» PROBLEM STATEMENT
Repeat exactly the lines below that lie between the line with "Task: Select the horizontal axis title 日付" and the line with "Task: Open the 二手房 property type dropdown", counting both of those lines as part of the answer.

Stored data:
>>>>>

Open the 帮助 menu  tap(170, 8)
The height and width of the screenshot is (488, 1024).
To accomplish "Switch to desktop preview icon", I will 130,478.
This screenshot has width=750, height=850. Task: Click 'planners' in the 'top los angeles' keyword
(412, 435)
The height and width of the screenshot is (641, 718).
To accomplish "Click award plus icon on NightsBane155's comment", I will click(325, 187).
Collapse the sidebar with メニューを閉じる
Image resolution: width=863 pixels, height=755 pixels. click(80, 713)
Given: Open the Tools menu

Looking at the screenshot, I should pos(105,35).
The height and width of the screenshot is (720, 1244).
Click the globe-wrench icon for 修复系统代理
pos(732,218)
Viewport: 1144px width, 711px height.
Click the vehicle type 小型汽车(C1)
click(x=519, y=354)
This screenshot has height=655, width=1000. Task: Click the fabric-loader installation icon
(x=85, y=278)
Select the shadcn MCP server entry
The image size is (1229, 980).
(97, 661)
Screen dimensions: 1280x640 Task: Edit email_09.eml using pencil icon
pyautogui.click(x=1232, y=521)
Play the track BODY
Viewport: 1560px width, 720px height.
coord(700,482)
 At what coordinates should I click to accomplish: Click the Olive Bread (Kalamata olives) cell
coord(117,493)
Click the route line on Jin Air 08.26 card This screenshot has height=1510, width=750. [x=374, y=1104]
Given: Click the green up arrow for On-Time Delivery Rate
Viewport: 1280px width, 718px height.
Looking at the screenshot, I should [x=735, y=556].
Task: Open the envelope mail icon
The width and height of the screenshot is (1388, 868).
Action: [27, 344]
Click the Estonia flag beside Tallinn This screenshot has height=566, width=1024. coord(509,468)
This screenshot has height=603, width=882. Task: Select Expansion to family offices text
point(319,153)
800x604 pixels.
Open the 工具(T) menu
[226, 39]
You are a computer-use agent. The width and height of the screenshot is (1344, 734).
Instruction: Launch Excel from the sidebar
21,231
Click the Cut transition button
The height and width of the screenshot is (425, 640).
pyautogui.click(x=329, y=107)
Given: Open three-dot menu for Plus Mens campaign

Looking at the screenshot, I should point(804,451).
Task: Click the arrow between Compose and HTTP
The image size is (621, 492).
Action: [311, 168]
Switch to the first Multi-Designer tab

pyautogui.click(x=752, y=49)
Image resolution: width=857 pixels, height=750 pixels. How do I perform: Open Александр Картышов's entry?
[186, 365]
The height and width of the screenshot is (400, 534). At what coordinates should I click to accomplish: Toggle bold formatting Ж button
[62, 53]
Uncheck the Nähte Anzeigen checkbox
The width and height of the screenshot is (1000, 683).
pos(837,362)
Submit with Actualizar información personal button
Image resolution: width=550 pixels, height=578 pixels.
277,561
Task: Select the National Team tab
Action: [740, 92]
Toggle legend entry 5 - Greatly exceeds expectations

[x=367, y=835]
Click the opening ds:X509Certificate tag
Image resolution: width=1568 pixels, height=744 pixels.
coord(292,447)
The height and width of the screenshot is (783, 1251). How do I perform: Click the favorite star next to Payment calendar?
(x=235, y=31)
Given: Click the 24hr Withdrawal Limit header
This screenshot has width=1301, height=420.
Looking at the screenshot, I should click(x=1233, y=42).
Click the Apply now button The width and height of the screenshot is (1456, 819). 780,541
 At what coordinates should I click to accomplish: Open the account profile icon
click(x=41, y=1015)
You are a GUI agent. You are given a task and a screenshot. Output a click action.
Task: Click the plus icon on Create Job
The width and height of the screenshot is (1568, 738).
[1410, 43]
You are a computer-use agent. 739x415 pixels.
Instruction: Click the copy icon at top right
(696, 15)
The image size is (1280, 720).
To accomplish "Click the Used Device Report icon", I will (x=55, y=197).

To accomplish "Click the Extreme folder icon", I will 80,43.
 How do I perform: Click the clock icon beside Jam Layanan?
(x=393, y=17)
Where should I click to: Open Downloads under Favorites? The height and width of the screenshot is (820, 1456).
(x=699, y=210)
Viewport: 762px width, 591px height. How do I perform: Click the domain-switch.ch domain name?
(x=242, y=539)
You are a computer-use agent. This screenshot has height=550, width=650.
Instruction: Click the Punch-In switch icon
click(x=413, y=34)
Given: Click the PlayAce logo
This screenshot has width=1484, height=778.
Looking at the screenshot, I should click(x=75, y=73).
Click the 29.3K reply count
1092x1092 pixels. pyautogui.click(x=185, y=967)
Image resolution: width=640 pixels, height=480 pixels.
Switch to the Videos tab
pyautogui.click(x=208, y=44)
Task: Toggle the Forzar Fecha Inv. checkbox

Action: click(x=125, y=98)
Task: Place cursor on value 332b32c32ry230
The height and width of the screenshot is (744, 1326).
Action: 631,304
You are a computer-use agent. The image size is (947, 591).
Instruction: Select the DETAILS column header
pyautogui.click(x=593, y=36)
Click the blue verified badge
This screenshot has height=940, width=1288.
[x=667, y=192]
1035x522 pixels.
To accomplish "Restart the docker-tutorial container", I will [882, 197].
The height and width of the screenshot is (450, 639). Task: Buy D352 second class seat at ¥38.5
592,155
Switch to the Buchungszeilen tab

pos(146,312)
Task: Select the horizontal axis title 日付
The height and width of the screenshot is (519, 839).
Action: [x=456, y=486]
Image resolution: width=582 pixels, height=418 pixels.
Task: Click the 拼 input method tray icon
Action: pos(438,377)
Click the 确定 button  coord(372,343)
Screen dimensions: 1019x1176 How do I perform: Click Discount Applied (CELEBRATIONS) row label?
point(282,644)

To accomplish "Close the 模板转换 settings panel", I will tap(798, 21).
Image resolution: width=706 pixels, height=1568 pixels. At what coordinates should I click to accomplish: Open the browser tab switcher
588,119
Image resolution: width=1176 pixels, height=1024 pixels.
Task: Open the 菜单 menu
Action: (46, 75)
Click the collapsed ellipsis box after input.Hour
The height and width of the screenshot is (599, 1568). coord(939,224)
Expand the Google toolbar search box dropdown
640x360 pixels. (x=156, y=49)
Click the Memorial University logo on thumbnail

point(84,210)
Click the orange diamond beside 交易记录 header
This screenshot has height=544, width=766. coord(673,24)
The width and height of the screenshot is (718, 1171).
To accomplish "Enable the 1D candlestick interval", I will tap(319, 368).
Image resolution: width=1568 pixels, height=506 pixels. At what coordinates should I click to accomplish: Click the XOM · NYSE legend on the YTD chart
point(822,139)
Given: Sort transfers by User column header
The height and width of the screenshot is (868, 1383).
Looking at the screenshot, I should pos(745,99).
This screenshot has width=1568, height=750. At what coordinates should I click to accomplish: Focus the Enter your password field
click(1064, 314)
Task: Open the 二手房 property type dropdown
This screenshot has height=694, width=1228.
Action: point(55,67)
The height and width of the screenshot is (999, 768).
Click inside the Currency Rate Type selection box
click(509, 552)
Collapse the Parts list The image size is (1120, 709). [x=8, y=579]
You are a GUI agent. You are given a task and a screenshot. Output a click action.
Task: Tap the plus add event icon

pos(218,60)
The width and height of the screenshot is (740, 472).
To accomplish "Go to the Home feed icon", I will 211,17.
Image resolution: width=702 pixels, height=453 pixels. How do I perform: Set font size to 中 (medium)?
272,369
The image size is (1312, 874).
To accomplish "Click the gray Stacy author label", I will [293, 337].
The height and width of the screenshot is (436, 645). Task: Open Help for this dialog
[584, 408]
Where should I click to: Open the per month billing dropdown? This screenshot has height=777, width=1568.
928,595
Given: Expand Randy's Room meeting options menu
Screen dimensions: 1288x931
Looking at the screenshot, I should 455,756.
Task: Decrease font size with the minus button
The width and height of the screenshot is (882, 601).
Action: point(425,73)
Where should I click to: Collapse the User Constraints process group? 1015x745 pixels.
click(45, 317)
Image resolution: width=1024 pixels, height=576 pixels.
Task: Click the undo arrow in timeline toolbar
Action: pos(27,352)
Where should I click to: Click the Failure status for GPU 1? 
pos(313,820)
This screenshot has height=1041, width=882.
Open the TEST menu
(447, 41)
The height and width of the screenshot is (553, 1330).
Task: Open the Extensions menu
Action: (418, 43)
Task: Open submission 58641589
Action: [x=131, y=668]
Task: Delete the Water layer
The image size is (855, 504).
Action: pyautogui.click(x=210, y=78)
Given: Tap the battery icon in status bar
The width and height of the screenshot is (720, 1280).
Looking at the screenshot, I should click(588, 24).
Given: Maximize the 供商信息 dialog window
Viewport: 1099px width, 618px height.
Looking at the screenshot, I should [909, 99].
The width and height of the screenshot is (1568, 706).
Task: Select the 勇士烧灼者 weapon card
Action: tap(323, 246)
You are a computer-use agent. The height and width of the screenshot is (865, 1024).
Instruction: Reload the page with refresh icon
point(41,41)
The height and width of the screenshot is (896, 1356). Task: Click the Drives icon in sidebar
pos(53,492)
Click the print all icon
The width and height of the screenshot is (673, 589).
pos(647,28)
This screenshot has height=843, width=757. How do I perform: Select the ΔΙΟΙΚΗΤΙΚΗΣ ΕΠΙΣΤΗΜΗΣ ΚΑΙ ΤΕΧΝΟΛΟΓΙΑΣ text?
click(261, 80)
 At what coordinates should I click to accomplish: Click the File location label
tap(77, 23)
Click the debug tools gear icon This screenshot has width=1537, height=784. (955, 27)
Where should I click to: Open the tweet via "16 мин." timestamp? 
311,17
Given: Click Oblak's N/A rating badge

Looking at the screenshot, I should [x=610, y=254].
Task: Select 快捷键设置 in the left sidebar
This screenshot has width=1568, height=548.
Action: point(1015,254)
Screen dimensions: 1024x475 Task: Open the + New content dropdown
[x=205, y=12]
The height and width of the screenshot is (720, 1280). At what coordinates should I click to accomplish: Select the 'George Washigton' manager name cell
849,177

<<<<<

» EXERCISE ANSWER
Task: Select the horizontal axis title 日付
The height and width of the screenshot is (519, 839).
Action: [x=456, y=486]
Image resolution: width=582 pixels, height=418 pixels.
Task: Click the 拼 input method tray icon
Action: pos(438,377)
Click the 确定 button  coord(372,343)
Screen dimensions: 1019x1176 How do I perform: Click Discount Applied (CELEBRATIONS) row label?
point(282,644)

To accomplish "Close the 模板转换 settings panel", I will tap(798, 21).
Image resolution: width=706 pixels, height=1568 pixels. At what coordinates should I click to accomplish: Open the browser tab switcher
588,119
Image resolution: width=1176 pixels, height=1024 pixels.
Task: Open the 菜单 menu
Action: (46, 75)
Click the collapsed ellipsis box after input.Hour
The height and width of the screenshot is (599, 1568). coord(939,224)
Expand the Google toolbar search box dropdown
640x360 pixels. (x=156, y=49)
Click the Memorial University logo on thumbnail

point(84,210)
Click the orange diamond beside 交易记录 header
This screenshot has height=544, width=766. coord(673,24)
The width and height of the screenshot is (718, 1171).
To accomplish "Enable the 1D candlestick interval", I will tap(319, 368).
Image resolution: width=1568 pixels, height=506 pixels. At what coordinates should I click to accomplish: Click the XOM · NYSE legend on the YTD chart
point(822,139)
Given: Sort transfers by User column header
The height and width of the screenshot is (868, 1383).
Looking at the screenshot, I should pos(745,99).
This screenshot has width=1568, height=750. At what coordinates should I click to accomplish: Focus the Enter your password field
click(1064, 314)
Task: Open the 二手房 property type dropdown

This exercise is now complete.